A power plant burns coal in China’s Shanxi province
A power plant burns coal in China’s Shanxi province © Kevin Frayer/Getty Images

Since Sunday, world leaders and their hordes of advisers have been gathering in Sharm el-Sheikh, Egypt, for the 27th meeting of the UN’s main climate change conference.

But, ahead of the summit, organisers confirmed that Xi Jinping, the powerful leader of the world’s most populous country, would not attend. It is an absence that undermines the climate negotiations, given that the global battle against climate change hinges heavily on the biggest emitter kicking its fossil fuel addiction.

Xi’s no-show also highlights the dire state of China’s relations with the US and its allies in the west.

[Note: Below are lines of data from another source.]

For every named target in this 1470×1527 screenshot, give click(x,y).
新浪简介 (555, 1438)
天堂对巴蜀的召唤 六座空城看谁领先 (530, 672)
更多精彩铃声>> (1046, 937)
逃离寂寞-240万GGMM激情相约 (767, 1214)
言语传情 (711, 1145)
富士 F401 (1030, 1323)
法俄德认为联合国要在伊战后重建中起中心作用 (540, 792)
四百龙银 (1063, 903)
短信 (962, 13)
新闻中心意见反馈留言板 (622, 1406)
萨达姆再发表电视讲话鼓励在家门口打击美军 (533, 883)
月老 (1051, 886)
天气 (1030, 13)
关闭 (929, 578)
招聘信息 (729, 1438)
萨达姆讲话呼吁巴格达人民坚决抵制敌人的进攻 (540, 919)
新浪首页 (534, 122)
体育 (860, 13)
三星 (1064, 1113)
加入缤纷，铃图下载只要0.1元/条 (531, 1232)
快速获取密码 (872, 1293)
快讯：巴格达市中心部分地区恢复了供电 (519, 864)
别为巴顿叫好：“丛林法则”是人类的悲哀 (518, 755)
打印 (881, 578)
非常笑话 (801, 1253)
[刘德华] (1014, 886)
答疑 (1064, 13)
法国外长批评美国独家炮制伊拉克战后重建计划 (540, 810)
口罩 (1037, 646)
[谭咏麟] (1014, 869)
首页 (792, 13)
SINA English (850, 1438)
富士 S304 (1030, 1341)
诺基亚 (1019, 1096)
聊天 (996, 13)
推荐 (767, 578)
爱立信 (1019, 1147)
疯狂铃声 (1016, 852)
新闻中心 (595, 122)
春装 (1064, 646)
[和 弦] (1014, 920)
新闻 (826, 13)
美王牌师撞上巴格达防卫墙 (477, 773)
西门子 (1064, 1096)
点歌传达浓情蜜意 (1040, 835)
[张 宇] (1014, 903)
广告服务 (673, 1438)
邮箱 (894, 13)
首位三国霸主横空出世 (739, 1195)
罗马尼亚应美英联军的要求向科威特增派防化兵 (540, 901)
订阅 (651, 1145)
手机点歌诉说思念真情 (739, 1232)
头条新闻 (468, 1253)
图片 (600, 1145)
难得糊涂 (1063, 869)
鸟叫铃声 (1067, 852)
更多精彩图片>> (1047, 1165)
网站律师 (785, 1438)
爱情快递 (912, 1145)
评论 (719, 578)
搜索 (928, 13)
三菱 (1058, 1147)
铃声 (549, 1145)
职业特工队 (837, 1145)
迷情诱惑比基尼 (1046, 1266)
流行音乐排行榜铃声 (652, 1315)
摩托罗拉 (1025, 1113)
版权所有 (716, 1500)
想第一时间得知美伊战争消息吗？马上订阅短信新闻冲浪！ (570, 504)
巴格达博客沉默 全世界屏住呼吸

Climate talks were, until recently, a rare bright spot — even between Washington and Beijing.

However, geopolitical tension has increased dramatically in the past year, fuelled by China’s aggressive stance on Taiwan and refusal to condemn Russian’s invasion of Ukraine, as well as US president Joe Biden’s rallying of allies against China’s rise and denial of access to critical technologies.

Despite that backdrop, however — and perhaps because of it — there are signs that China will meet Xi’s key climate change promises.

His targets include hitting peak coal consumption around 2025 and reaching peak carbon emissions five years later. By 2030, China has also promised to reduce carbon emissions per unit of GDP — its carbon intensity — by around two-thirds compared with 2005 levels. By 2060, it will become carbon neutral, meaning cutting its carbon dioxide emissions to nearly zero.

A worker sorts coals at the Qianyingzi mine in Suzhou, Anhui province
A worker sorts coals at the Qianyingzi mine in Suzhou, Anhui province © Han Xu/Xinhua via AP

To do all that, the challenge ahead for Xi and his lieutenants is immense. China accounts for about 30 per cent of global greenhouse gases, and fossil fuels make up 85 per cent of the country’s energy mix. The World Bank estimates that $14tn of investments are needed in power and transport to achieve the carbon neutrality goal.

Over the past two years though, most international commentary on China’s climate change performance has focused on signs of backtracking on commitments.

Beijing has doubled down on coal and gas in response to domestic energy crises. Last year, central China was hit by severe floods followed by crippling power shortages in key manufacturing hubs. This year, there has been a record heatwave in the country’s south and pressure from rising commodity prices after Russia’s invasion of Ukraine.

Many are now concerned that as growth slows in the world’s second-biggest economy, Xi will further revert to cheap energy production — namely coal — to arrest the decline.

But Sophie Lu, a China director with research firm Rhodium Group, warns against the “misconception” that Beijing’s responses to short-term inflationary and energy stability problems reflect a U-turn on its climate change commitments.

Lu says that longer-term metrics across emissions, emissions intensity and coal power generation, as well as the installation of new coal-fired power plants, appear to be heading in the right direction in 2022.

“What the international climate community is disappointed with is that China did not immediately go to zero new coal build from 2020 onwards,” she says. “It is a fair criticism that China could and should be building less new coal earlier. But what we need to remember is, Xi never promised this. That was never the plan.”

In a review of the first year since Xi unveiled his carbon neutrality pledge, China Dialogue, a nongovernmental organisation, noted that carbon intensity fell 3.8 per cent in 2021 compared with GDP growth of 8.1 per cent. While coal use has nudged higher again, investments in solar, hydro and wind have boomed.

With Xi having just secured an unprecedented third five-year term as head of the ruling Communist party — stacking the top echelons of the party-state with loyalists — his central focus, many China watchers believe, will be ensuring security while avoiding economic and external shocks.

This is underpinning a drive towards energy independence and shifting from fossil fuel imports to domestically produced renewables. Xi’s industrial policy, Lu says, is “core” to China meeting its carbon commitments.

“It’s all about transitioning the country in a steady and orderly fashion away from low value-added heavy industries . . . and transitioning China into newer, ‘strategic’ industries which are mostly lower in emissions intensity.”

Around the world, environmentalists hope that public outcry over the gathering pace and intensity of natural disasters attributed to climate change will force governments to take bolder action to cut emissions.

Even in China, where public discourse and online debate is ruthlessly controlled by Beijing, ignoring the obvious is becoming harder to do.

Li Shuo, Beijing-based policy adviser for Greenpeace, says there has long been a reluctance among the tightly controlled state media to “connect the dots” between extreme weather events and government policy. “There is just such a strong hesitance to highlight anything that is beyond the control of the regime,” Li says.

However, as the frequency of such events increases so too will pressure on Beijing to act.

Li points to last year’s Henan floods. More than a year’s worth of rain fell in 24 hours. Nearly 400 people were killed, and direct economic damage was estimated at just shy of $20bn. “If you have such a situation, can you not afford to ask why?”